**Material for this task:**
(begin)

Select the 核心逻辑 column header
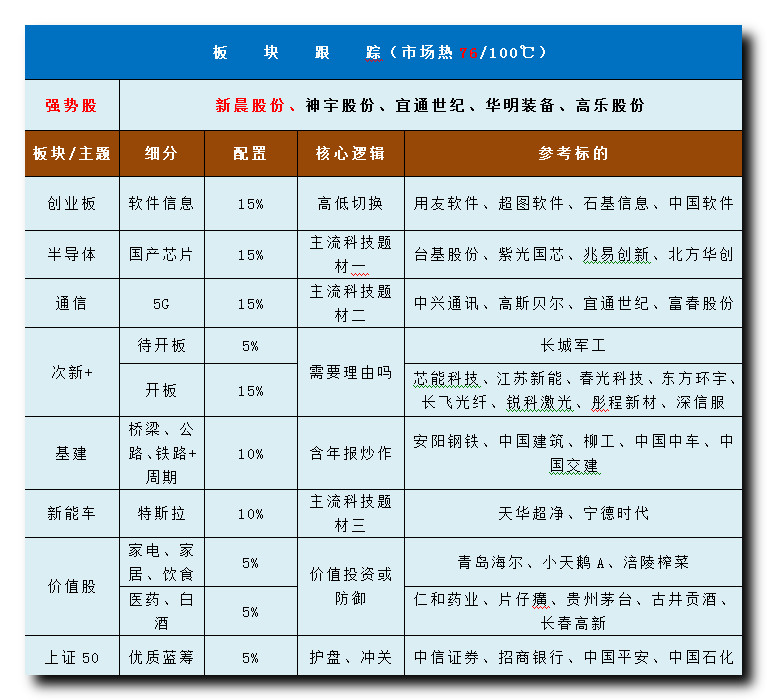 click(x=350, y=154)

(end)
(begin)

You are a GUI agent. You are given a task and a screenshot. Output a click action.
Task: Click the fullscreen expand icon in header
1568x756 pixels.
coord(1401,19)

(end)

**What is being asked:** Return everything from the line containing "You are a GUI" down to the line containing "coord(1401,19)", without changing a character of it.

**Exercise output:**
You are a GUI agent. You are given a task and a screenshot. Output a click action.
Task: Click the fullscreen expand icon in header
1568x756 pixels.
coord(1401,19)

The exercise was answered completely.